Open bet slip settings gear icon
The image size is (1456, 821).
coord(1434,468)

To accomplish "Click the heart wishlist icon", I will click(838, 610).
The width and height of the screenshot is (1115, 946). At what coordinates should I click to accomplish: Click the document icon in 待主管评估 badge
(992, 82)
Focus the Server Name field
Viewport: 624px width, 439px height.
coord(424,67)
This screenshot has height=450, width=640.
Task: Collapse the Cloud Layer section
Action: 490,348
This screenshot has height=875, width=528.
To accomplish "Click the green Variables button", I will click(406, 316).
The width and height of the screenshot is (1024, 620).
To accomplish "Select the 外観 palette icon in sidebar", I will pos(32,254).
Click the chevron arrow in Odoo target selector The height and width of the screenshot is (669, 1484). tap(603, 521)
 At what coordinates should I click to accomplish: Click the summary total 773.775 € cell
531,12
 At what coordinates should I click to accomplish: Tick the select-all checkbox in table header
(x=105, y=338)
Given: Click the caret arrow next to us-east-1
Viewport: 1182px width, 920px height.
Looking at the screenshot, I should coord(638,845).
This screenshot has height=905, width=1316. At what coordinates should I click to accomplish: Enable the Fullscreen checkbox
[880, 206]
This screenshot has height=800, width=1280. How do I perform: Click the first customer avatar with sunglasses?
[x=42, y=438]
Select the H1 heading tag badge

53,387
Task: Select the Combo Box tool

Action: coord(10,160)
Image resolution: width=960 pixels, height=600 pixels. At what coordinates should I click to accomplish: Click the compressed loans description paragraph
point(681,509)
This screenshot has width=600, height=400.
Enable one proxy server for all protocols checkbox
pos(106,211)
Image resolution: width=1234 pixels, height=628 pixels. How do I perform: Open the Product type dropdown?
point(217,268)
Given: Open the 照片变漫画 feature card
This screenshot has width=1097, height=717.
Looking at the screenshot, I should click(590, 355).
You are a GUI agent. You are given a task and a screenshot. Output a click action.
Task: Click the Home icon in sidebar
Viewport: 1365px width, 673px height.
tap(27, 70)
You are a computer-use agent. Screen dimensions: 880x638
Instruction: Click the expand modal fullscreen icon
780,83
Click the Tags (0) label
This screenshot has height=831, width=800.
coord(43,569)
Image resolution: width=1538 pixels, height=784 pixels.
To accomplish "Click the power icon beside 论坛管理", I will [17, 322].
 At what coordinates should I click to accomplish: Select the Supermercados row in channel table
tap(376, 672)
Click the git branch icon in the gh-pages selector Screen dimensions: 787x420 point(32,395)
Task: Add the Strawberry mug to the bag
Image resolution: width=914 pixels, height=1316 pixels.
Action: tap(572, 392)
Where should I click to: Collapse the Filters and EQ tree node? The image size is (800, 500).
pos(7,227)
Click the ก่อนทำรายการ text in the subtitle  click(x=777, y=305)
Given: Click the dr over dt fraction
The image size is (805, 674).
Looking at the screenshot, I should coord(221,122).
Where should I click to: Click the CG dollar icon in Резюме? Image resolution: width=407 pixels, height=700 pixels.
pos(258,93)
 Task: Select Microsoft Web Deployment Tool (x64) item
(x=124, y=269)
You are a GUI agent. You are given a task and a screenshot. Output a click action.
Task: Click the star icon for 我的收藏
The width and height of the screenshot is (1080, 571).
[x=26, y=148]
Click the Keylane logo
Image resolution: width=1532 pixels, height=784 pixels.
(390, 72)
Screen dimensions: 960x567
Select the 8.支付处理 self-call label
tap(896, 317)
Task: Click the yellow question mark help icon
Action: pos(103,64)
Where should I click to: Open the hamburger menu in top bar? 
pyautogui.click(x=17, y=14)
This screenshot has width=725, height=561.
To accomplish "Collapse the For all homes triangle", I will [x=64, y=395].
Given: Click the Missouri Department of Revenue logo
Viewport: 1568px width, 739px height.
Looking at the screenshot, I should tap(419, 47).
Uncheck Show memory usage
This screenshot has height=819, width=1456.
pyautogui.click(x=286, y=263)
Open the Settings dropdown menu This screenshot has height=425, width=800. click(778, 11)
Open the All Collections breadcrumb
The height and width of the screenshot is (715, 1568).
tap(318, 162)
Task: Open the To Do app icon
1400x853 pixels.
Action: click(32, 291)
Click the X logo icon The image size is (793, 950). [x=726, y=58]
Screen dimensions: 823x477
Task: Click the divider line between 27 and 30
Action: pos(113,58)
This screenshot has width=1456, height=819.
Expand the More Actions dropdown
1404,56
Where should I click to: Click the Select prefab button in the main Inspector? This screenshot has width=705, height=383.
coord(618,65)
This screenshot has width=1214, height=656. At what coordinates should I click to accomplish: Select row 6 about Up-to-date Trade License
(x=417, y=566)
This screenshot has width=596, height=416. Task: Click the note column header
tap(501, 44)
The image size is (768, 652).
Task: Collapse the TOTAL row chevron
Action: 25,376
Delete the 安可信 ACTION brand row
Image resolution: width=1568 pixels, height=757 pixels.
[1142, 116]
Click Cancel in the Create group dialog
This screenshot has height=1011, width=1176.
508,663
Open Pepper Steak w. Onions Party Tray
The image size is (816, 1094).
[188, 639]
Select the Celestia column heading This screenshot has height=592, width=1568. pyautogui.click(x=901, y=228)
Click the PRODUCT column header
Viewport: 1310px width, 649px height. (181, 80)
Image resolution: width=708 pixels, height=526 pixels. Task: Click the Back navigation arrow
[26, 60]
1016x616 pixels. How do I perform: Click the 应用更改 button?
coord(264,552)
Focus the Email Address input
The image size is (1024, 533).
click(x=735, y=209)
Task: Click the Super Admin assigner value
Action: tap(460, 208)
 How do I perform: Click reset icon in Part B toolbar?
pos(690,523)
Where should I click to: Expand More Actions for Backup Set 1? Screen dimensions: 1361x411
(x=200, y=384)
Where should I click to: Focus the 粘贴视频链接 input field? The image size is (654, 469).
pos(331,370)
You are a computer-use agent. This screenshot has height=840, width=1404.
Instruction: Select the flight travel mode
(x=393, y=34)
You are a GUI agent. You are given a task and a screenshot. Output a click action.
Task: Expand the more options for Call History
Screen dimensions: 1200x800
========
TASK DESCRIPTION
Copy out all the items again, switching every "At what coordinates should I click to accomplish" to "Which point should I click to accomplish" and leaving everything else unchanged.

EXERCISE RESULT
Open bet slip settings gear icon
The image size is (1456, 821).
coord(1434,468)

To accomplish "Click the heart wishlist icon", I will click(838, 610).
The width and height of the screenshot is (1115, 946). Which point should I click to accomplish: Click the document icon in 待主管评估 badge
(992, 82)
Focus the Server Name field
Viewport: 624px width, 439px height.
coord(424,67)
This screenshot has height=450, width=640.
Task: Collapse the Cloud Layer section
Action: 490,348
This screenshot has height=875, width=528.
To accomplish "Click the green Variables button", I will click(406, 316).
The width and height of the screenshot is (1024, 620).
To accomplish "Select the 外観 palette icon in sidebar", I will pos(32,254).
Click the chevron arrow in Odoo target selector The height and width of the screenshot is (669, 1484). tap(603, 521)
 Which point should I click to accomplish: Click the summary total 773.775 € cell
531,12
 Which point should I click to accomplish: Tick the select-all checkbox in table header
(x=105, y=338)
Given: Click the caret arrow next to us-east-1
Viewport: 1182px width, 920px height.
Looking at the screenshot, I should coord(638,845).
This screenshot has height=905, width=1316. Which point should I click to accomplish: Enable the Fullscreen checkbox
[880, 206]
This screenshot has height=800, width=1280. How do I perform: Click the first customer avatar with sunglasses?
[x=42, y=438]
Select the H1 heading tag badge

53,387
Task: Select the Combo Box tool

Action: coord(10,160)
Image resolution: width=960 pixels, height=600 pixels. Which point should I click to accomplish: Click the compressed loans description paragraph
point(681,509)
This screenshot has width=600, height=400.
Enable one proxy server for all protocols checkbox
pos(106,211)
Image resolution: width=1234 pixels, height=628 pixels. How do I perform: Open the Product type dropdown?
point(217,268)
Given: Open the 照片变漫画 feature card
This screenshot has width=1097, height=717.
Looking at the screenshot, I should click(590, 355).
You are a GUI agent. You are given a task and a screenshot. Output a click action.
Task: Click the Home icon in sidebar
Viewport: 1365px width, 673px height.
tap(27, 70)
You are a computer-use agent. Screen dimensions: 880x638
Instruction: Click the expand modal fullscreen icon
780,83
Click the Tags (0) label
This screenshot has height=831, width=800.
coord(43,569)
Image resolution: width=1538 pixels, height=784 pixels.
To accomplish "Click the power icon beside 论坛管理", I will [17, 322].
 Which point should I click to accomplish: Select the Supermercados row in channel table
tap(376, 672)
Click the git branch icon in the gh-pages selector Screen dimensions: 787x420 point(32,395)
Task: Add the Strawberry mug to the bag
Image resolution: width=914 pixels, height=1316 pixels.
Action: tap(572, 392)
Where should I click to: Collapse the Filters and EQ tree node? The image size is (800, 500).
pos(7,227)
Click the ก่อนทำรายการ text in the subtitle  click(x=777, y=305)
Given: Click the dr over dt fraction
The image size is (805, 674).
Looking at the screenshot, I should coord(221,122).
Where should I click to: Click the CG dollar icon in Резюме? Image resolution: width=407 pixels, height=700 pixels.
pos(258,93)
 Task: Select Microsoft Web Deployment Tool (x64) item
(x=124, y=269)
You are a GUI agent. You are given a task and a screenshot. Output a click action.
Task: Click the star icon for 我的收藏
The width and height of the screenshot is (1080, 571).
[x=26, y=148]
Click the Keylane logo
Image resolution: width=1532 pixels, height=784 pixels.
(390, 72)
Screen dimensions: 960x567
Select the 8.支付处理 self-call label
tap(896, 317)
Task: Click the yellow question mark help icon
Action: pos(103,64)
Where should I click to: Open the hamburger menu in top bar? 
pyautogui.click(x=17, y=14)
This screenshot has width=725, height=561.
To accomplish "Collapse the For all homes triangle", I will [x=64, y=395].
Given: Click the Missouri Department of Revenue logo
Viewport: 1568px width, 739px height.
Looking at the screenshot, I should tap(419, 47).
Uncheck Show memory usage
This screenshot has height=819, width=1456.
pyautogui.click(x=286, y=263)
Open the Settings dropdown menu This screenshot has height=425, width=800. click(778, 11)
Open the All Collections breadcrumb
The height and width of the screenshot is (715, 1568).
tap(318, 162)
Task: Open the To Do app icon
1400x853 pixels.
Action: click(32, 291)
Click the X logo icon The image size is (793, 950). [x=726, y=58]
Screen dimensions: 823x477
Task: Click the divider line between 27 and 30
Action: pos(113,58)
This screenshot has width=1456, height=819.
Expand the More Actions dropdown
1404,56
Where should I click to: Click the Select prefab button in the main Inspector? This screenshot has width=705, height=383.
coord(618,65)
This screenshot has width=1214, height=656. Which point should I click to accomplish: Select row 6 about Up-to-date Trade License
(x=417, y=566)
This screenshot has width=596, height=416. Task: Click the note column header
tap(501, 44)
The image size is (768, 652).
Task: Collapse the TOTAL row chevron
Action: 25,376
Delete the 安可信 ACTION brand row
Image resolution: width=1568 pixels, height=757 pixels.
[1142, 116]
Click Cancel in the Create group dialog
This screenshot has height=1011, width=1176.
508,663
Open Pepper Steak w. Onions Party Tray
The image size is (816, 1094).
[188, 639]
Select the Celestia column heading This screenshot has height=592, width=1568. pyautogui.click(x=901, y=228)
Click the PRODUCT column header
Viewport: 1310px width, 649px height. (181, 80)
Image resolution: width=708 pixels, height=526 pixels. Task: Click the Back navigation arrow
[26, 60]
1016x616 pixels. How do I perform: Click the 应用更改 button?
coord(264,552)
Focus the Email Address input
The image size is (1024, 533).
click(x=735, y=209)
Task: Click the Super Admin assigner value
Action: tap(460, 208)
 How do I perform: Click reset icon in Part B toolbar?
pos(690,523)
Where should I click to: Expand More Actions for Backup Set 1? Screen dimensions: 1361x411
(x=200, y=384)
Where should I click to: Focus the 粘贴视频链接 input field? The image size is (654, 469).
pos(331,370)
You are a computer-use agent. This screenshot has height=840, width=1404.
Instruction: Select the flight travel mode
(x=393, y=34)
You are a GUI agent. You are given a task and a screenshot. Output a click action.
Task: Expand the more options for Call History
Screen dimensions: 1200x800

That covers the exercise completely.